### GIVEN PASSAGE ###

For the first time in many decades, improving government is cool again. Everyone is talking about the need to examine closely what our federal government is doing and how it is spending taxpayer money. President Trump has established the Department of Government Efficiency, every federal agency has been tasked with reviewing all of its regulations and spending, and Congress has created multiple caucuses and a subcommittee to identify areas for improved government efficiency. This has become a whole-of-government endeavor to identify ways to reduce burdensome regulations and identify cost savings for taxpayers.
This effort is commendable; all Americans should contribute and support the work. Americans for Prosperity will never stop fighting to achieve an economy that works for all — empowering people to earn success and realize their potential.
We constantly hear about the negative impacts of government inefficiency from our millions of grassroots activists in Pennsylvania, West Virginia, and every other state. Their stories motivate us and help us collect bottom-up ideas about the most significant problems our leaders should tackle first.
How can we ensure that today’s reforms focused on efficiency and waste are not just something that can be overturned in four years when a new Administration takes office? Congress must exercise its power to ensure their permanence. My team has spent many years and extra time over the past year identifying specific steps Congress can take today to save taxpayer money and prevent unreasonably burdensome regulations. These include robustly exercising its oversight authority to end horrific Biden-era regulations, codifying positive developments in the Trump Administration, and passing legislation that will prevent future bureaucratic overreach.
End Misguided Biden Era Regulations
The Congressional Review Act (CRA) provides Congress with a procedure for overturning recently issued rules by a majority vote of disapproval in both chambers. The current Congress should robustly utilize this procedure to leverage its oversight powers to reverse the negative impacts imposed by misguided regulations implemented in the Biden Administration.
Regulations that Congress should reverse with haste include regulations from the Consumer Financial Protection Bureau limiting what debts can be considered in credit reports and the Department of Energy’s recent rule inhibiting consumers from accessing gas water heaters. My colleague Faith Burns has outlined an even longer list of regulations that deserve prompt action by Congress.
However, merely acting on these few regulations will not reverse the harm from the past four years. As we recently noted, the current CRA procedure “requires a separate resolution for each rule, and, in practice, limits the rules that can be fast-tracked for repeal to those issued in the prior few months. These cumbersome procedures needlessly consume floor time while subjecting the lawmaking branch of government to an unreasonable shot-clock. This limits Congress’s capacity to serve as a real-time check on lawmaking by the administrative state.”
Congress must establish a procedure for exercising its full oversight powers over all regulations passed by federal agencies. Congress is the branch tasked with making our laws; no rules should be immune from reversal when they conflict with Congress’s will expressed through federal law. Additionally, Congress should not be required to consider regulations one at a time. The House-passed Midnight Rules Relief Act would take a significant step toward restoring its proper authority and allows the legislative branch to reject multiple regulations in a single resolution rather than needing to reject them one at a time.
Make Permanent Positive Developments
The Trump Administration has been remarkably busy so far – with 80+ executive orders and hundreds of agency actions already taking place to implement the agenda he articulated during the 2024 campaign. Actions by the executive are temporary, and Congress must now act if we hope for positive actions to outlast these four years.

###

# [TASK GOAL]
Quote everything from "This effort is" down to "should tackle first." in the government efficiency passage above.

### MATERIAL PROVIDED ###

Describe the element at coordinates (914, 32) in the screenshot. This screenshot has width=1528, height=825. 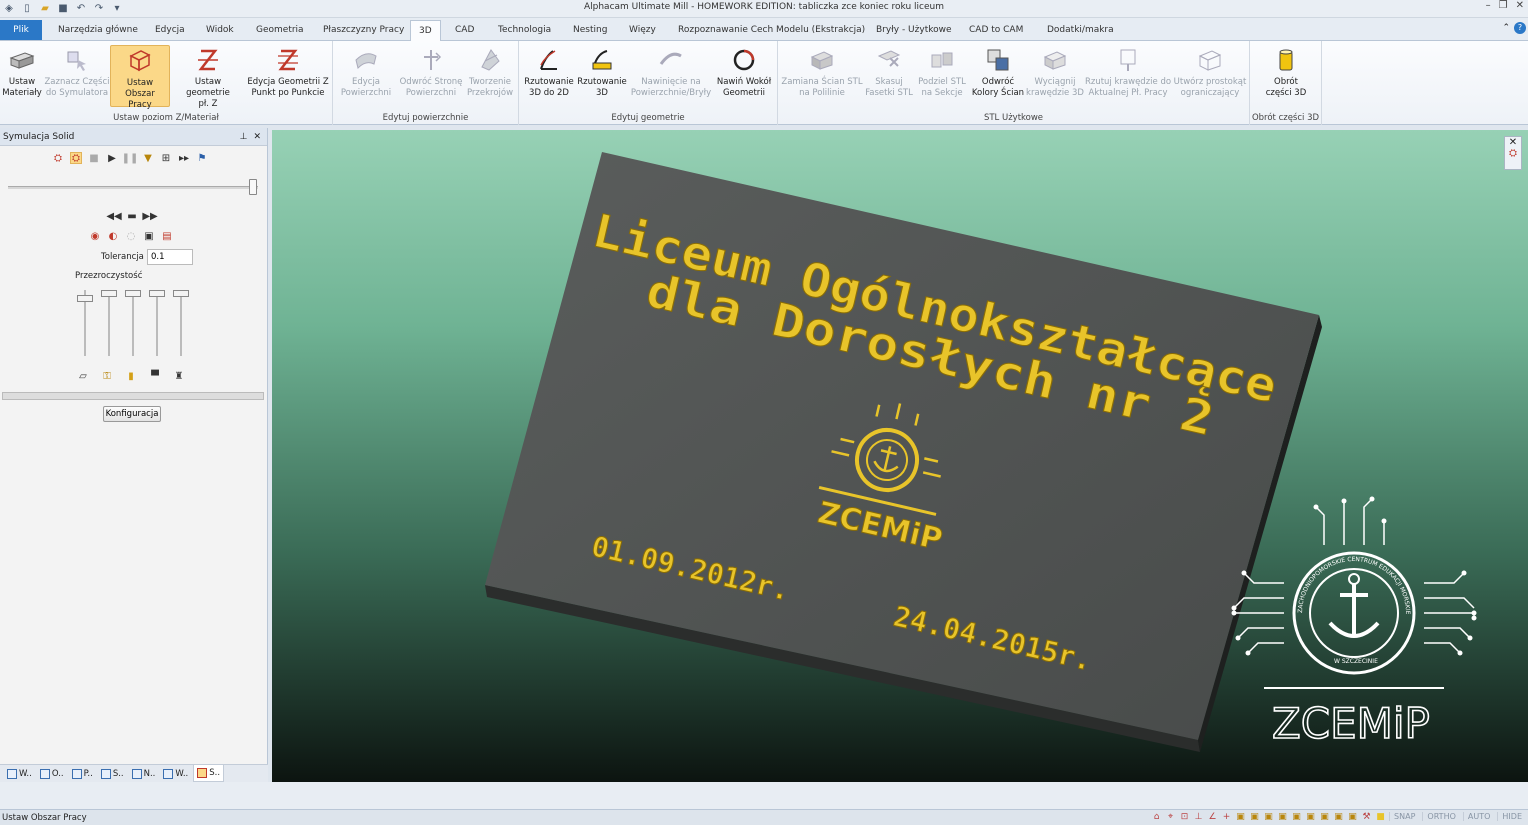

###

# [ANSWER BOX]
This effort is commendable; all Americans should contribute and support the work. Americans for Prosperity will never stop fighting to achieve an economy that works for all — empowering people to earn success and realize their potential.
We constantly hear about the negative impacts of government inefficiency from our millions of grassroots activists in Pennsylvania, West Virginia, and every other state. Their stories motivate us and help us collect bottom-up ideas about the most significant problems our leaders should tackle first.